··· Exercise material ···
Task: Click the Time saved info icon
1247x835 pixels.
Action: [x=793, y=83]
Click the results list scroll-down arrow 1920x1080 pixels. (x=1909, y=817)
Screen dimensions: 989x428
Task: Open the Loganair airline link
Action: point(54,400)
···
→ Problem: Copy the lines above word for word, without changing anything.

→ Final answer:
Task: Click the Time saved info icon
1247x835 pixels.
Action: [x=793, y=83]
Click the results list scroll-down arrow 1920x1080 pixels. (x=1909, y=817)
Screen dimensions: 989x428
Task: Open the Loganair airline link
Action: point(54,400)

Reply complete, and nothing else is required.